Bahana Prediksi Target Indeks Saham Capai 5.300

PT Bahana Sekuritas memprediksi kinerja pasar modal Indonesia akan semakin bergairah seiring dengan derasnya arus modal asing yang masuk. Hasil riset Bahana yang dipublikasikan kemarin merevisi dan memerkirakan target indeks harga saham gabungan IHSG tahun ini dari 5.100 bisa mencapai 5.300 pada akhir tahun.
Kenaikan tersebut ditopang oleh membaiknya prospek ekonomi jangka menengah dan rendahnya nilai suku bunga pinjaman yang akan menekan perhitungan biaya kapital rata-rata (WACC). “Kami menaikkan target IHSG “ ujar Senior Associate Director Bahana Sekuritas Harry SU.


Harry memperkirakan Bank Indonesia akan mempertahankan nilai suku bunga acuan (BI Rate) dalam rapat Dewan Gubernur yang akan digelar pada 16-17 Maret mendatang. Bank Central telah memangkas BI Rate pada Januari dan Februari lalu, masing-masing 25 basis point, dari sebelumnya 7,5% pada Desember 2015 menjadi 7 % pada Februari 2016.


Harry Yakin BI akan bersikap wait and see, mempertimbangkan kenaikan inflasi inti di Amerika Serikat. “Kami perkirakan BI memiliki kelonggaran untuk memangkas BI Rate dari 7% menjadi 6,25%” ujar nya.


Kelonggaran pemangkasan suku bunga ditopang olehrealiasi inflai yang terkelola dengan baik hingga menyentuh level terendah sejak 2013. Berdasarkan dat BI angka inflasi (YoY) pada Februari 2016 sebesar 4,42 persen, sedangkan Januari tercatat 4,14 persen.
Kinerja IHSG juga akan ditopang oleh sektor consumer, yang melampaui perbankan sebagai sektor yang memiliki nilai kapitalisasi pasar terbesar.

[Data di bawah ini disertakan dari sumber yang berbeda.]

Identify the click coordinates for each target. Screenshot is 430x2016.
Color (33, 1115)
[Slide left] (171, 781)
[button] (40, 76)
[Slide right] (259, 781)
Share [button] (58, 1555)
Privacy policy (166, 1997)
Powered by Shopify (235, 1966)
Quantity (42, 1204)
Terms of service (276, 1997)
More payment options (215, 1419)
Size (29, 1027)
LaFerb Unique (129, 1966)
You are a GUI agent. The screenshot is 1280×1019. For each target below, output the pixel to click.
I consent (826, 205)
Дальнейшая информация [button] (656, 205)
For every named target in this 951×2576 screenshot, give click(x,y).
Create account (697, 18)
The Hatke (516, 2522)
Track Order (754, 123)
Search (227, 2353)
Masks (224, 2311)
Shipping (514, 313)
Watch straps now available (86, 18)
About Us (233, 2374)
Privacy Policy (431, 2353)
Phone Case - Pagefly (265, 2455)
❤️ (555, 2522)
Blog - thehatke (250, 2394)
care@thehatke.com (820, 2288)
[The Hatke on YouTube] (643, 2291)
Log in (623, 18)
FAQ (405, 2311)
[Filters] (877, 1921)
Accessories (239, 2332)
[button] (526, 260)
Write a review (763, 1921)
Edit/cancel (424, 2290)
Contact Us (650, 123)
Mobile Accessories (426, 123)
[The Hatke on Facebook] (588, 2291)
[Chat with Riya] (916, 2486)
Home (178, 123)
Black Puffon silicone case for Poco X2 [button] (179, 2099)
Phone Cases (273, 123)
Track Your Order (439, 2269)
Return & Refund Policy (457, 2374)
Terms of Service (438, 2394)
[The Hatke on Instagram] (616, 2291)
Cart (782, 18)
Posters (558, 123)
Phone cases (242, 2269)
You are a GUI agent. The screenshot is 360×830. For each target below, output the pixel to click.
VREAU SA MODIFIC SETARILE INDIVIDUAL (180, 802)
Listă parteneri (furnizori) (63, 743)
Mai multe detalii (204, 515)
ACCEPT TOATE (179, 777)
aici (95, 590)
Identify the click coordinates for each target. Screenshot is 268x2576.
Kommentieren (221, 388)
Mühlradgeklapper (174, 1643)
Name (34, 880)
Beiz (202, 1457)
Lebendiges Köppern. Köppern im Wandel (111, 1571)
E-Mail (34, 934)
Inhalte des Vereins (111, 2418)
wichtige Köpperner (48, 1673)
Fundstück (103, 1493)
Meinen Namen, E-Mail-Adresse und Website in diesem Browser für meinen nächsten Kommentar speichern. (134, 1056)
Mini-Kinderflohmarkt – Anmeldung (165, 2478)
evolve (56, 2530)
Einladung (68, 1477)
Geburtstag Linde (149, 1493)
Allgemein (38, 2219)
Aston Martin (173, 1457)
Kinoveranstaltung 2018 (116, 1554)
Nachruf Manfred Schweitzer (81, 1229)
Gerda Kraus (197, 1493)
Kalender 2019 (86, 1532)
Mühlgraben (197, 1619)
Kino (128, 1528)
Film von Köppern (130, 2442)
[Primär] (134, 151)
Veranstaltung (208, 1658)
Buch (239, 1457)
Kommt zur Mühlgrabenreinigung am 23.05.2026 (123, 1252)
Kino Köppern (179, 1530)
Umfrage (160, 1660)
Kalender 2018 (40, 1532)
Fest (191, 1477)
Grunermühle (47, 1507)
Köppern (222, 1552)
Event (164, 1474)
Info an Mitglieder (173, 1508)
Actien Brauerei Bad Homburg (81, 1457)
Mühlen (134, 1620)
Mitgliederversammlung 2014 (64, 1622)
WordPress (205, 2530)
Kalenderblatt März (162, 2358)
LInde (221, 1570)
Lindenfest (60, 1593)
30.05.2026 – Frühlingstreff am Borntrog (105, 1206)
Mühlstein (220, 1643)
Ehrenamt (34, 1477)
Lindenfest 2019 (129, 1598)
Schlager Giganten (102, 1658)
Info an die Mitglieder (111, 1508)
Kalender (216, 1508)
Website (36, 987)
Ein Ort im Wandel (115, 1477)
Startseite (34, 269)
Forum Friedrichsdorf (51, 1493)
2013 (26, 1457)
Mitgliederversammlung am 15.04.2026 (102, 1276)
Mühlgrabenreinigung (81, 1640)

Nilai kapitalisasi sektor perbankan dikalkulasi meyumbang 20,2 persen terhadap angka total IHSG. Adapun sektor consumer menyumbang 27,5 persen. Dengan demikian saham-saham sektor consumer akan diburu investor.


Realiasi program-program pemerintah akan mendorong penciptaan lapangan pekerjaan di sektor consumer desiring dengan meningkatkan belanja konsumen terhadap produk makanan dan menuman, rokok serta telekomunikasi” ujar Harry


Hasil riset Bahana juga mengkalkulasi dana asing yang masuk sebesar Rp 4,3 triliun sejak awal tahun hingga pecan lalu. IHSG mencata kinerja terbaik dilingkup regional setelah Thailand  dengan kenaikan 10,3%. Nilai tukar rupiah terhadap dollar AS pun mencatatkan kinerja terbaik di kawasan dengan apresiasi 5,5% (year to date).